I was a scared child. Scared of the dark. Scared of trolls. Scared of Dogs. Scared of most contact sports. I don’t thing I was the son my Marine father wanted. I grew up in a strange environment with plenty of masculine influences from my dad, but he never could mold me into the son he wanted.
When I was a little kid, I was saturated with the fruits of the American Military industrial complex. My dad used to give me tons of fighter jet toys, and I grew to love them. He also had me playing flight/combat simulators before I could ride a bike. It’s no wonder that I wanted to be a pilot at a pretty young age; I realized I wouldn’t cut it as a pilot soon after. There were lots of guns in my childhood, toy and real. I shot a gun for the first time when I was around 4 or 5. Needless to say, guns became pretty ingrained in me. Today I stand to inherit more guns that I could ever find a use for and am very comfortable around firearms. Despite this, and my parent’s perpetual fear of letting me do anything on my own, I was a scared kid; I didn’t want to be, but getting tackled to the ground for an oddly shaped ball didn’t seem like fun to me.
So even with the guns, and the toy planes, and my dads stories, and the countless movies I was too young for, I still grew to enjoy femininity. classmates and siblings would often times make fun of me for my apparent lack of manhood. I soon learned that not being ahead of your class in manliness was a sometime I was supposed to be ashamed of. I learned that I was transgender around 11 and decided I should grow up a woman pretty soon after. That is when, every day, I wish I’d told my parents I was a girl, started hrt, and then blossomed into their beautiful daughter. Sadly, I was sucked into the allure of hyper-masculinity. For us Trans-women it promises happiness at the end of a long road of everything anti-trans. A prospect of growing out of our problems an becoming the man society and family wants us to be.
The idea is simple; surround yourself with all things masculine and the feminine thoughts can’t get through. This is why trans women are draw to the armed forces. When you’re a soldier, it is hard to think about being a woman. Kristin Beck does a good job addressing this subject in her interview with Anderson Cooper. This is the same reason why some trans women get into body building or other super-male activities. I know that when I started to bulk up it became harder and harder to see myself as a woman. This provided me with some relief until something else triggered my dysphoria again. There was a constant battle I wagged with myself. Like an addict chasing a high, I always tried to run away from my feelings by immersing myself in environments that I thought would erase my trans thoughts.

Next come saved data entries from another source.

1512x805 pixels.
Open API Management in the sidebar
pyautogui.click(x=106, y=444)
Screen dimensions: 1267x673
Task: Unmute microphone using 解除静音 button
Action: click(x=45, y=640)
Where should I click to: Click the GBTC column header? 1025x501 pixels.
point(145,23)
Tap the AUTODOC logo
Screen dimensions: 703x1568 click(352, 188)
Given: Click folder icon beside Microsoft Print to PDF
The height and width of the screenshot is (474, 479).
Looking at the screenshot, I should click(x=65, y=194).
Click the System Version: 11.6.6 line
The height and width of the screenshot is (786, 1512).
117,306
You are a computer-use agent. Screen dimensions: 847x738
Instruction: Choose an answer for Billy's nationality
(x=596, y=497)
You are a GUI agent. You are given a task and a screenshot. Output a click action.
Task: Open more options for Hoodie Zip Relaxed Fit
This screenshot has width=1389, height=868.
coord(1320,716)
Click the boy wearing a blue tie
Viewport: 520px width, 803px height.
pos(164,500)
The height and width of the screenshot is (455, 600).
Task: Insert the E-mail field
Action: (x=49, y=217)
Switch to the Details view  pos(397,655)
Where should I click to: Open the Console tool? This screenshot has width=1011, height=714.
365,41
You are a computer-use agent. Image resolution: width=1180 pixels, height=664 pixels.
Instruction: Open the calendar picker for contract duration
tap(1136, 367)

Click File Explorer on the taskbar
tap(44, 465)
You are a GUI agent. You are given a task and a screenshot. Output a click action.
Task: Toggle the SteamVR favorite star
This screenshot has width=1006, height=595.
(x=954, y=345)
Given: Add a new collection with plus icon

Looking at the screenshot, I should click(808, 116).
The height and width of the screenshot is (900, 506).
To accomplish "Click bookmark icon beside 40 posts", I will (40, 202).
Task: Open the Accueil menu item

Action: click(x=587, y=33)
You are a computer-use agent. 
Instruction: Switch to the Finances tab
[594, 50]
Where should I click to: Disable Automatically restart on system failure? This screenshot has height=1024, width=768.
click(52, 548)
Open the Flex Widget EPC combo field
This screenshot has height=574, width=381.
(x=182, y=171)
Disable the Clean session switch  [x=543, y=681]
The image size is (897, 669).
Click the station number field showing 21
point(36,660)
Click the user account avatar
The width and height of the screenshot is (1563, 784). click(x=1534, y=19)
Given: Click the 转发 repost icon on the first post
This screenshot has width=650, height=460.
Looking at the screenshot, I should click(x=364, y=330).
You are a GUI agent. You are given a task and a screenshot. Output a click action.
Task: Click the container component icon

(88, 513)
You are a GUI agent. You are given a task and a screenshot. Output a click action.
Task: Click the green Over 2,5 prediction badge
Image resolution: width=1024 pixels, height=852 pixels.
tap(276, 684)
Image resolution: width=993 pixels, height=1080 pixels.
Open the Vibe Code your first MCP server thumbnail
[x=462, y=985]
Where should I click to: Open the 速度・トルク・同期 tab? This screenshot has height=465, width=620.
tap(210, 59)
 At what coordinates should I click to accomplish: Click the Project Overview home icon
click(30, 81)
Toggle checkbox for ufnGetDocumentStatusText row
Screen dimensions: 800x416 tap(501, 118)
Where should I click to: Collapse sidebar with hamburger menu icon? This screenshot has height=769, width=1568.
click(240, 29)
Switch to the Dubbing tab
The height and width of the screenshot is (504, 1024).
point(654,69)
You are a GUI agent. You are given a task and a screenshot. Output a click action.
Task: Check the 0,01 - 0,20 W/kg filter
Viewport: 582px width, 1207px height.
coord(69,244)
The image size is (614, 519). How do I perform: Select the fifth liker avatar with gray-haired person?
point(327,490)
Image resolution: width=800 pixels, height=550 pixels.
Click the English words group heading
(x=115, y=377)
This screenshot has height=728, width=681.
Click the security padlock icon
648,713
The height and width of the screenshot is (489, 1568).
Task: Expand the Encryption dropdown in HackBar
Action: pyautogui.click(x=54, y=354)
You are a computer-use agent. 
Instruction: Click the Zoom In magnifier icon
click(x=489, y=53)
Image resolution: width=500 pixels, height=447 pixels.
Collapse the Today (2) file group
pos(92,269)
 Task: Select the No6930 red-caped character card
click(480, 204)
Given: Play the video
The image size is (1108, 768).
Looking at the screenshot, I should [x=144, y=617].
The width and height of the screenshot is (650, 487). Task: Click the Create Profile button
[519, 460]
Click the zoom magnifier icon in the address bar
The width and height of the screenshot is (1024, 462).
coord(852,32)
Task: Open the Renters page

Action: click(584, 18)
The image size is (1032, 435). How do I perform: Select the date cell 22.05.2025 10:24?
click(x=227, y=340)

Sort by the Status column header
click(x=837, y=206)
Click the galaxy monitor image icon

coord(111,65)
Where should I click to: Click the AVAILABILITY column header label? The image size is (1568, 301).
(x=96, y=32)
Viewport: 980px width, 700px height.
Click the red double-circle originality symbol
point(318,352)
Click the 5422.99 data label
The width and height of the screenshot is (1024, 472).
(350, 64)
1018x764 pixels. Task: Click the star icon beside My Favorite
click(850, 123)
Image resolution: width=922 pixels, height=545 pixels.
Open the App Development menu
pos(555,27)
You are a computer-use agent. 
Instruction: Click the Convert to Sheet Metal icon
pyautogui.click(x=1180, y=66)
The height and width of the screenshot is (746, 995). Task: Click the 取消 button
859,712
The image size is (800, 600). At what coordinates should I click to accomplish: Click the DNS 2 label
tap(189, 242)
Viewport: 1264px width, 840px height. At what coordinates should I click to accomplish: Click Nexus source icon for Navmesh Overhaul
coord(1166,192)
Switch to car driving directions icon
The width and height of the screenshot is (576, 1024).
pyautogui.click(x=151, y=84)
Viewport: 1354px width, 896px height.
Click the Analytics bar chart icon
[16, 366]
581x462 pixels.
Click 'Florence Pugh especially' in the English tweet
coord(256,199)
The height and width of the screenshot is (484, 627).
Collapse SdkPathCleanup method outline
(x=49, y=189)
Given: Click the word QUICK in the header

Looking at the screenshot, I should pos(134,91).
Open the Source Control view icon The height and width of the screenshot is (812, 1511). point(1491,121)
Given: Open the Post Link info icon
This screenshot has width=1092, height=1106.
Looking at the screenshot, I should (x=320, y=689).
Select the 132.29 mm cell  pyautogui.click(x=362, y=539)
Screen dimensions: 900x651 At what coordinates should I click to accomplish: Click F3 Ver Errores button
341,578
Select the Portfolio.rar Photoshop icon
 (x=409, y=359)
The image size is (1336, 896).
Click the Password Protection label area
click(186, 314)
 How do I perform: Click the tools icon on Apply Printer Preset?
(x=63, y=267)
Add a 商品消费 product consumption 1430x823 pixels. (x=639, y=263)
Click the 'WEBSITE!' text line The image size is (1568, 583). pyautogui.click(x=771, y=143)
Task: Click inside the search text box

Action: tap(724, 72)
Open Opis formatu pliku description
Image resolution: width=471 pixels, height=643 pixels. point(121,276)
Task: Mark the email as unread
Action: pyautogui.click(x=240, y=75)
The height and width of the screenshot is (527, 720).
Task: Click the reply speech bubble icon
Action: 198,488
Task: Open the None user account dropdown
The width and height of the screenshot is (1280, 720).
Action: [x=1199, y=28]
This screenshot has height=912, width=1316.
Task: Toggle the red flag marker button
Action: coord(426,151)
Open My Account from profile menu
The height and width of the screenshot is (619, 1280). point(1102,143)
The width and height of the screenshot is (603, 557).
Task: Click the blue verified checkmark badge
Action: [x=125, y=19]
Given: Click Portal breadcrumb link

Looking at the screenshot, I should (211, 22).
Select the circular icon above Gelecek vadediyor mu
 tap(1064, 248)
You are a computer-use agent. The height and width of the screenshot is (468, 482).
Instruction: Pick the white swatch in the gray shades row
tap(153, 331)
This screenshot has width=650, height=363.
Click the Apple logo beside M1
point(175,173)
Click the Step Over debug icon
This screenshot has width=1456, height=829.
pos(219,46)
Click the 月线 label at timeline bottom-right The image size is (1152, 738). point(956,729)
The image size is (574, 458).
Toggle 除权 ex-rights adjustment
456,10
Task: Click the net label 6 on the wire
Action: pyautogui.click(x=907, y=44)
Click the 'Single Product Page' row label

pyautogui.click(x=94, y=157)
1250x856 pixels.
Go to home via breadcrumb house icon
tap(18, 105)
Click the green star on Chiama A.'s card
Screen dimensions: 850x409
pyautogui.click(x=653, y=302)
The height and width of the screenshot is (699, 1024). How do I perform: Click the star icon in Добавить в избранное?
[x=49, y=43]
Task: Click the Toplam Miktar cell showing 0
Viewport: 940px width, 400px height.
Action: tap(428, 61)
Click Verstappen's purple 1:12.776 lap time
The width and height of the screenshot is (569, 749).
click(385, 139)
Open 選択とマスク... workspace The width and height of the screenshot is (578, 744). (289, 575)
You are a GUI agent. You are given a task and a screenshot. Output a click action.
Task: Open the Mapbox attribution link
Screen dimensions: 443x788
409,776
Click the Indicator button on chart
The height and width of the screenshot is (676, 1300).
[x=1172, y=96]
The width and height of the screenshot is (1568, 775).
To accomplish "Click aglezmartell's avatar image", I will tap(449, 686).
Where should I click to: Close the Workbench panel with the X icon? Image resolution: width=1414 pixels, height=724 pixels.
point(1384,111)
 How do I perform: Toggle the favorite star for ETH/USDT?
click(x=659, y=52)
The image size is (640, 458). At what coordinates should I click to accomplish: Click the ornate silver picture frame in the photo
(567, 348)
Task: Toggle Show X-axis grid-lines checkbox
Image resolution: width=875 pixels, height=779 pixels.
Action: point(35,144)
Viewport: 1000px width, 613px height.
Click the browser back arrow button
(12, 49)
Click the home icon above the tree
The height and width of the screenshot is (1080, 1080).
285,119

When I was a senior in high school, I felt like I was winning the battle against my transgernderism. I had a long term girlfriend who helped me keep my mind far from transition. This how I imagine trans women can pursue a life of marriage and fatherhood to try and defeat their feelings and why there are so many late life transitions; Perhaps they can make it work for 20 years, but the pressure is always building. Giving yourself a purpose helps stave off internal disharmony, but only temporarily. When I was looking at colleges, I made a real effort to attend the United States Naval Academy. Not only because I wanted to honor the family tradition of service, but because I was also drawn to jobs of national importance. Similarly, I knew that Annapolis would make transition impossible for me. This would mean I’d have to take those silly thoughts out of my head. Luckily I didn’t end up going to the USNA, and who knows where my life might have led if I did. I did however manage to find one last refuge of hyper-masculinity in college.
When I matriculated, I shocked my parents, teachers, an friends by joining a fraternity. We were a group of degenerates; drinking, smoking, sleeping around, blowing cash, we tried to live the lifestyle. It’s easy to let go of your feelings in a large group of guys. Social protocol is simple. Its almost like a mob mentality where you get caught up in the testosterone. I was able to keep my feelings deep inside trying to be a fratstar, only to have them violently rip out of suppression. (seriously, this whole frat life thing is fad currently. it has some worrisome ramifications. I’ll probably talk about them later. Feel free to look at TFM. Regardless of what they say about it being satire, 90% of fraternity men try and live their lives according to that site). It seems like the harder you suppress certain things, the more explosively they come back into the mind.
Its amazing how far the excuses and attempts to bury my dysphoria went. For instance, I became obsessed with golf over my freshman summer. I started playing at the beginning of the summer and could barely hit a ball. But after 8 months daily practice, constant thought, conditioning, and near worship of the sport I started shooting in the low 80’s and joined the club golf team (for those of you not familiar with golf, lower score = better, average golfer shoots around 100, pro’s shoot in high 60’s). I thought that my dedication to this sport would give me meaning in my life and I put in the
time because it kept me from transition. I recall hitting my career long drive of 349 yards and thinking that I would never do that as a woman, silly me. Like a said earlier, its amazing what resolve and a goal can make you do – especially when you’re as goal oriented as I am.
So basically that was my way of trying to relay though my own experiences why I think trans women are drawn to masculine environments, rigid obligations, and passions.